Perhaps you are the victim of a minor vehicle crash. Your nerves take a beating, but you appear to have no physical injuries other than a bruised elbow.

Nevertheless, you should see a doctor promptly because you could have underlying injuries. Furthermore, a medical report will be important when you file a claim for insurance compensation.

How your body reacts to a crash

The human body is not equipped to deal with the kind of violent jolt that occurs during a vehicle crash, even something as seemingly minor as a rear-end collision. As the driver or passenger of the struck vehicle, you will probably not see what is going to happen, making you unprepared for the impact. To compensate for the unexpected, the body releases chemicals that can temporarily mask pain and hide the symptoms of many kinds of injuries.

When you should seek medical care

You should have a medical evaluation as soon as possible. To begin with, symptoms that suggest an underlying injury may not appear for hours after the accident, if not days. If you do have an injury—a concussion, for example, or an injury to your spine—you will need treatment. Medical bills can mount, and to file a claim with an insurance company, you will need to receive a diagnosis and treatment plan promptly. If too much time passes, the insurance company may deny your claim, taking the position that the car crash was not the cause of your injury.

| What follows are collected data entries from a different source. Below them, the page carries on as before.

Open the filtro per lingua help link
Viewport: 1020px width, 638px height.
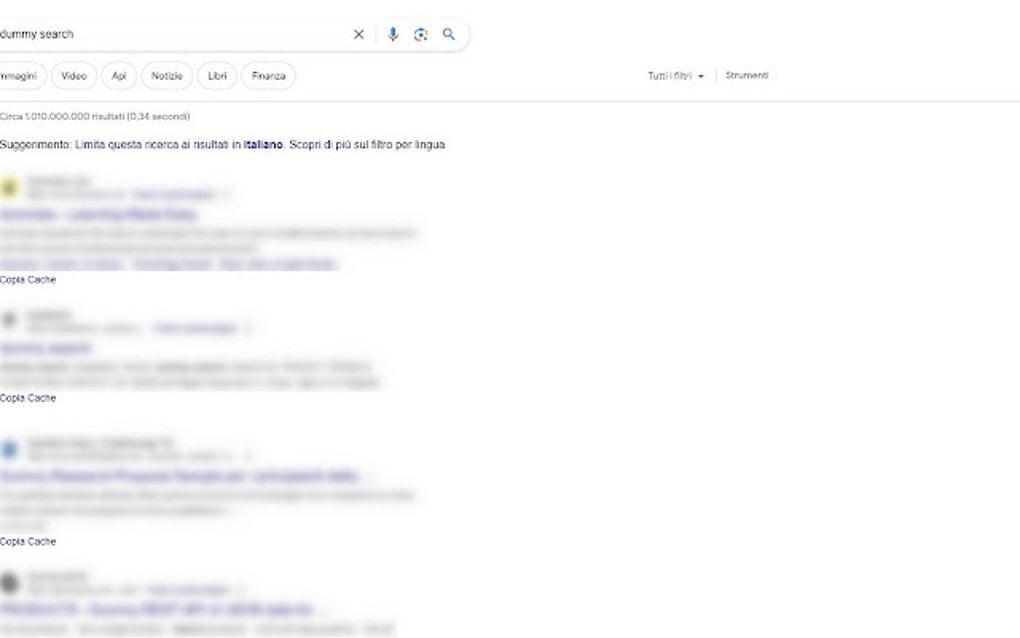[x=410, y=144]
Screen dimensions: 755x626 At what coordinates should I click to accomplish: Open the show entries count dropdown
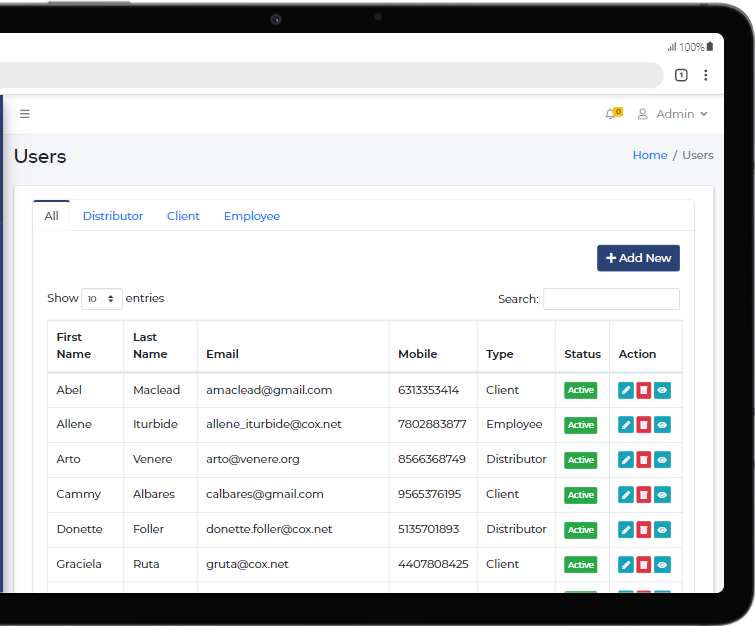click(102, 299)
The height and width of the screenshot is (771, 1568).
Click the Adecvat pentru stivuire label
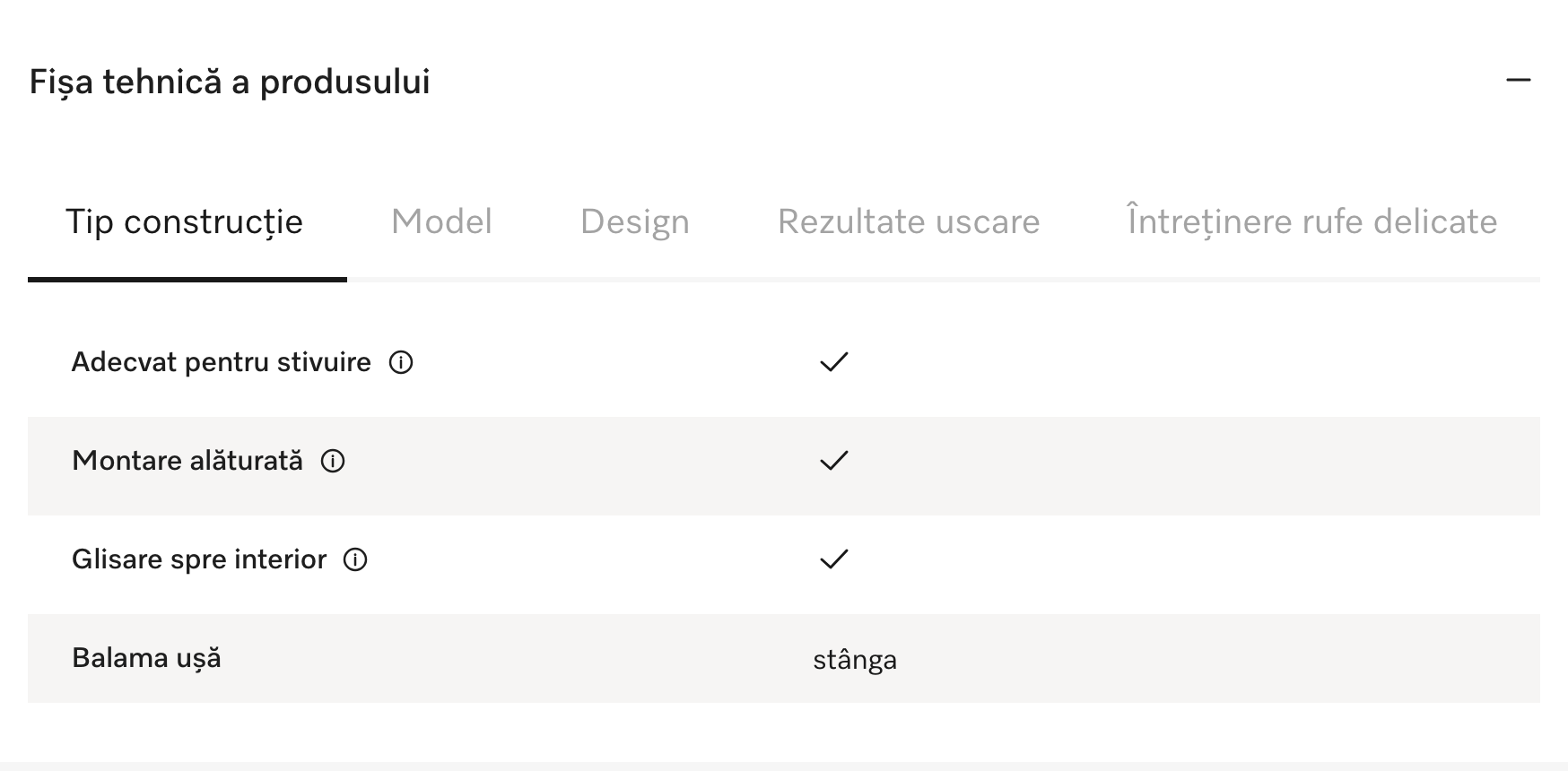(x=221, y=362)
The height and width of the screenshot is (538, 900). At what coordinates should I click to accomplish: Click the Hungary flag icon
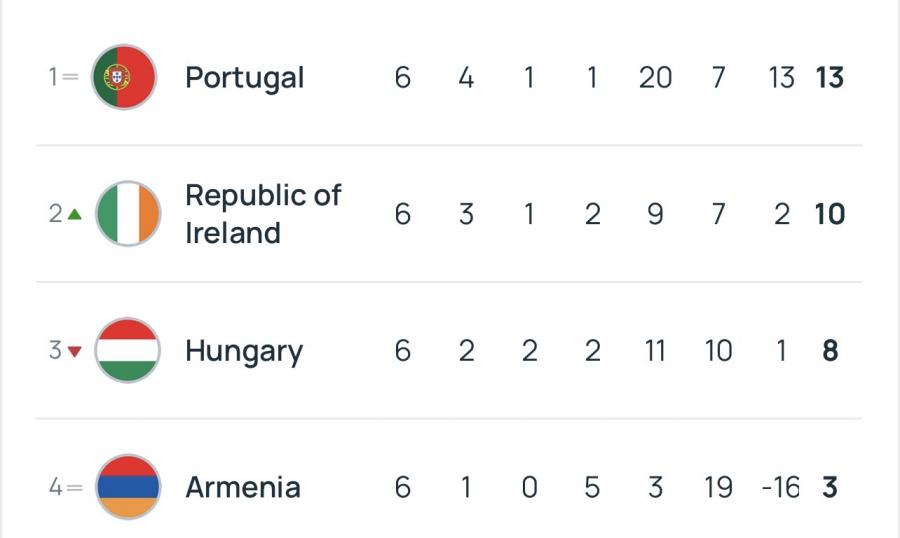127,351
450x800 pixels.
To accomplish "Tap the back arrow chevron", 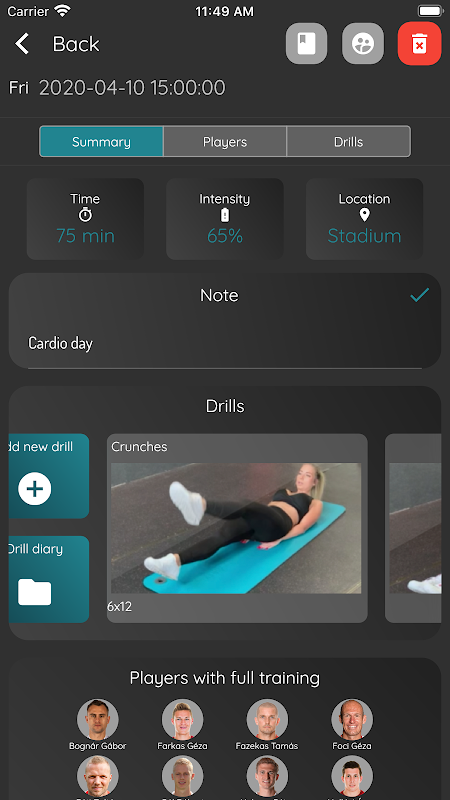I will point(22,44).
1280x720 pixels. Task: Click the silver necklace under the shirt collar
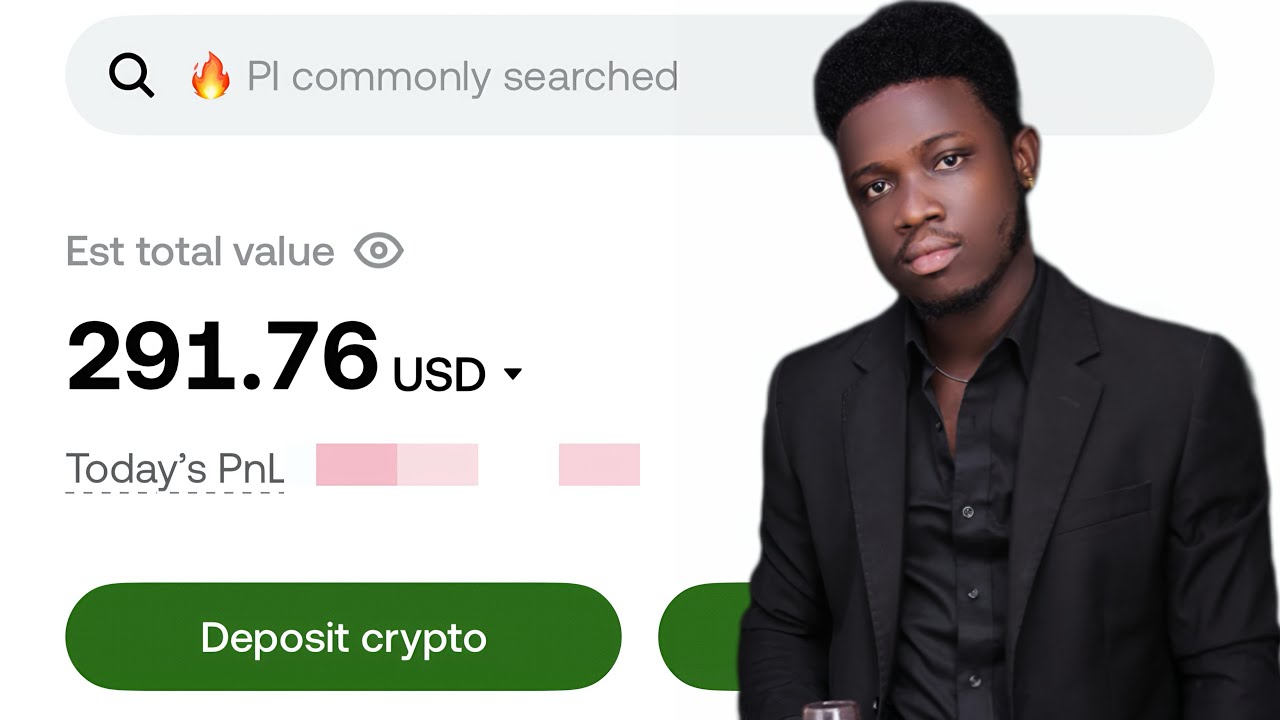click(x=951, y=377)
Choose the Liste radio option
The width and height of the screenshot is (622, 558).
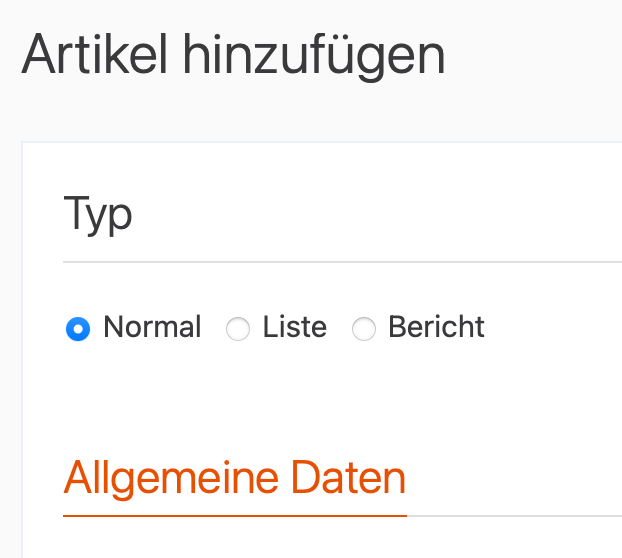click(x=238, y=328)
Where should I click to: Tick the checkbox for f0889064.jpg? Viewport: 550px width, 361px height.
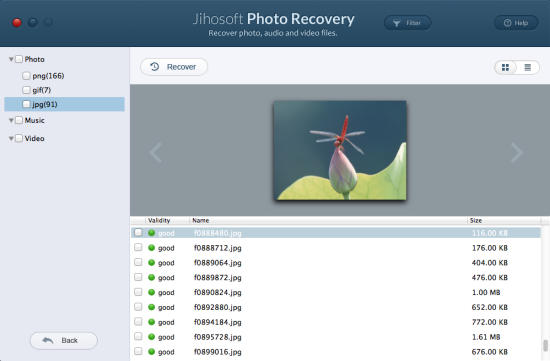tap(138, 262)
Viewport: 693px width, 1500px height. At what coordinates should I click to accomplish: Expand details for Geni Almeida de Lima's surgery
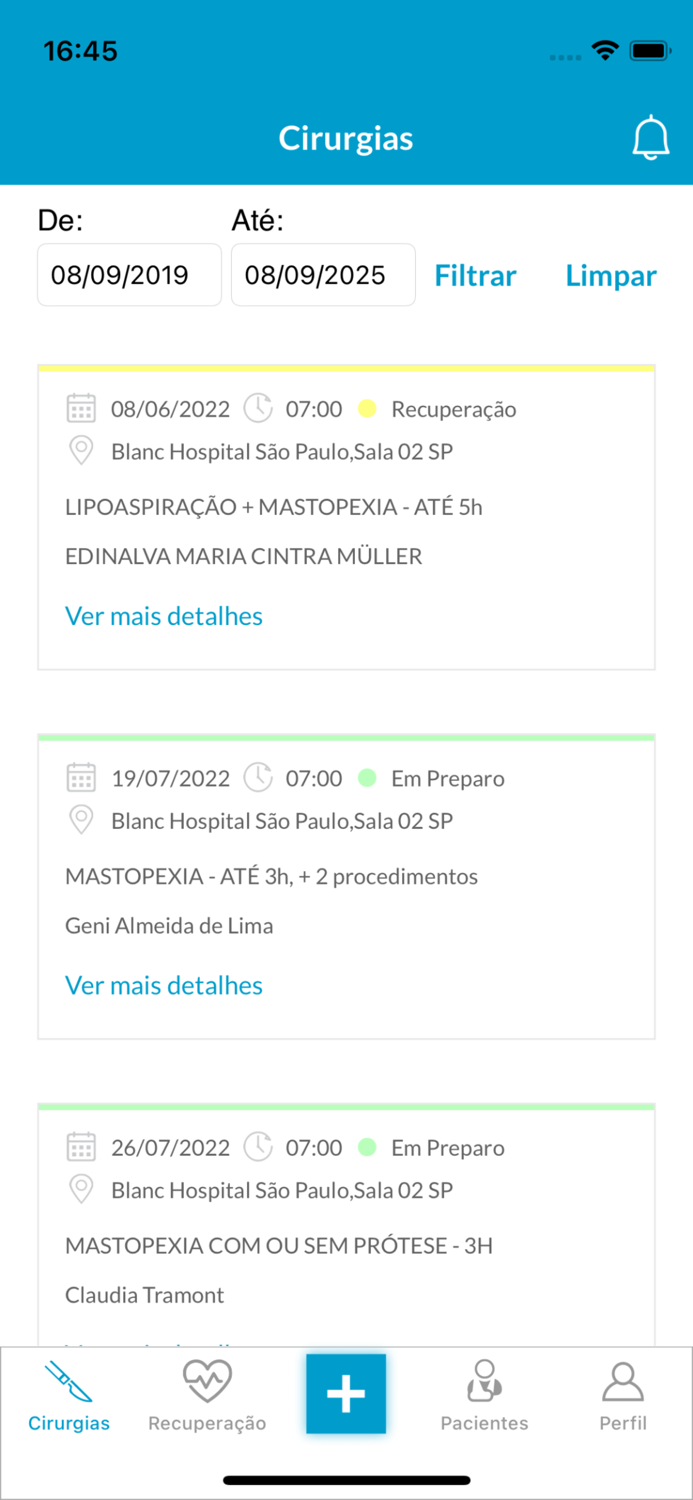point(163,985)
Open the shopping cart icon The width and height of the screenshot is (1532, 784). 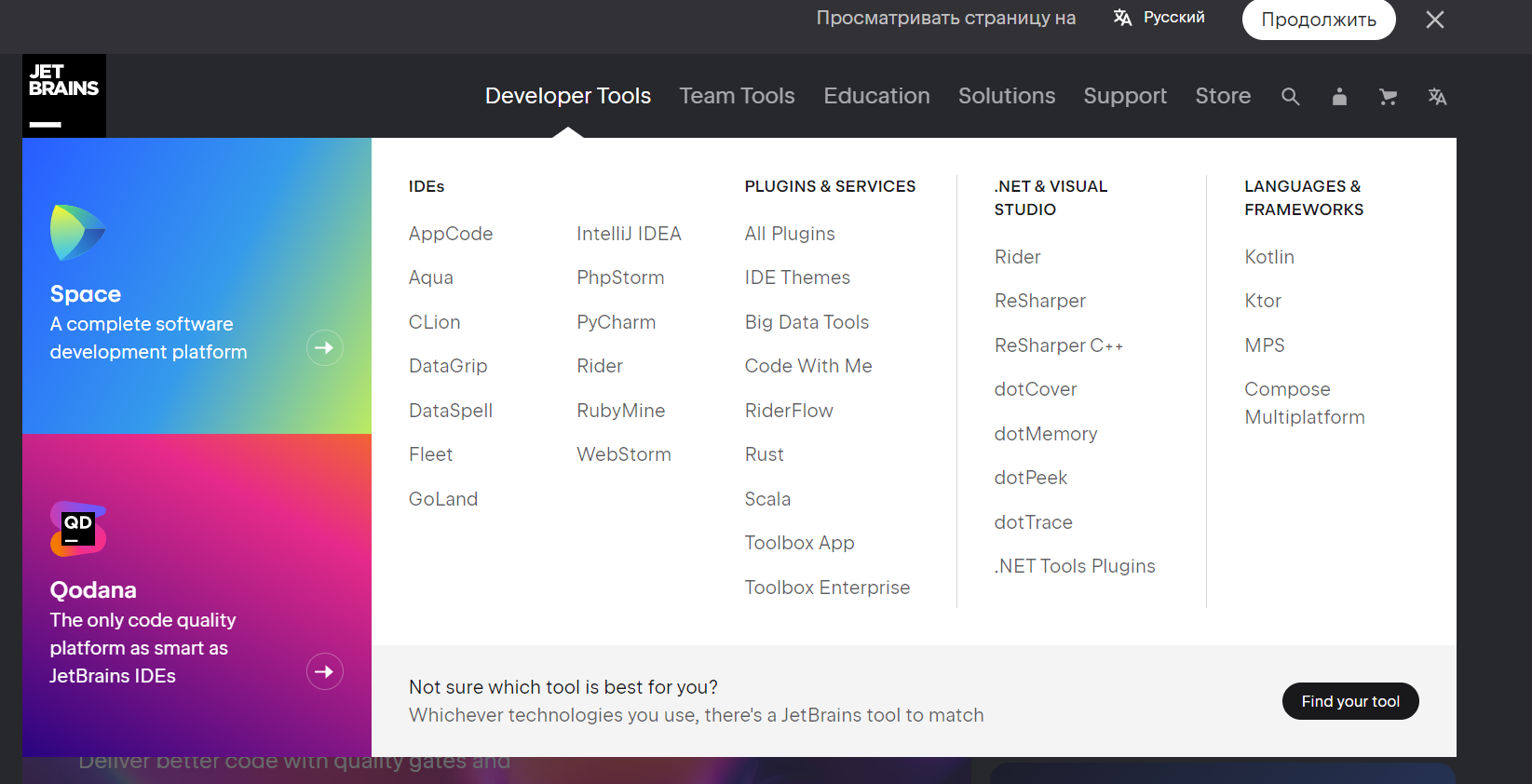coord(1388,97)
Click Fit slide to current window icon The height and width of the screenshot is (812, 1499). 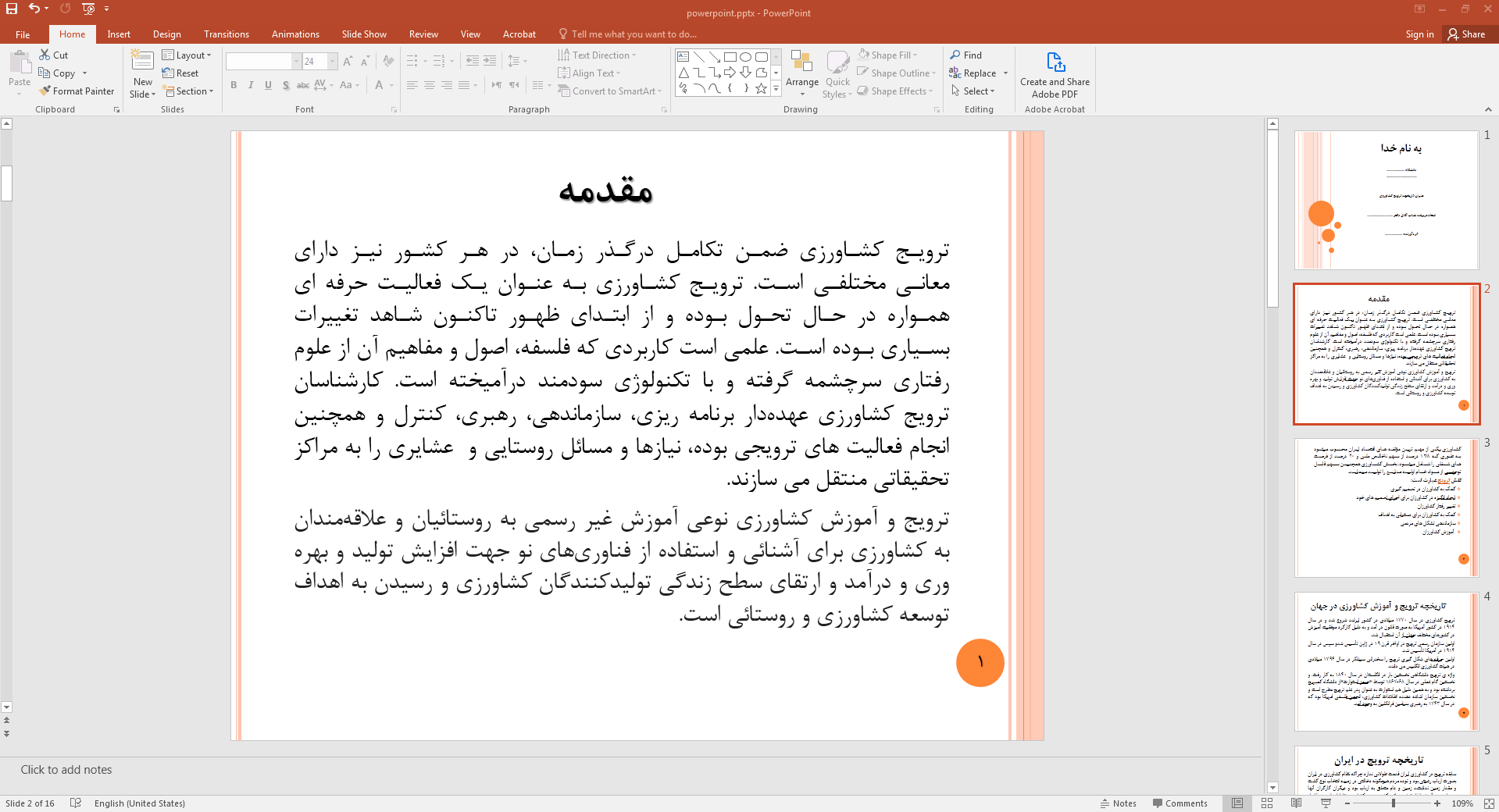1489,803
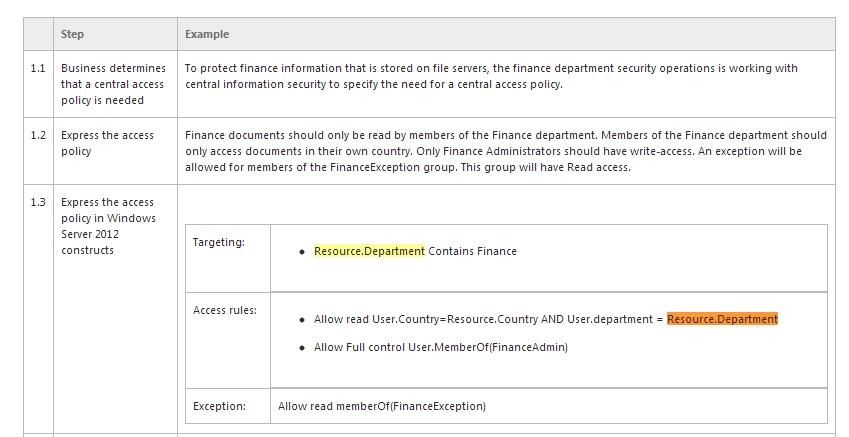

Why you should keep records

As the victim of a vehicle crash, you have the right to expect financial compensation to cover your medical expenses, lost wages and more. When you file a claim, the insurer will want to see the doctor’s medical report, and you can add to this any other records that you have kept. These include medications, treatments, physical therapy and doctor’s appointments, as well as your own notes regarding your recovery. Providing this information to the insurer will help you obtain the maximum compensation for your injury.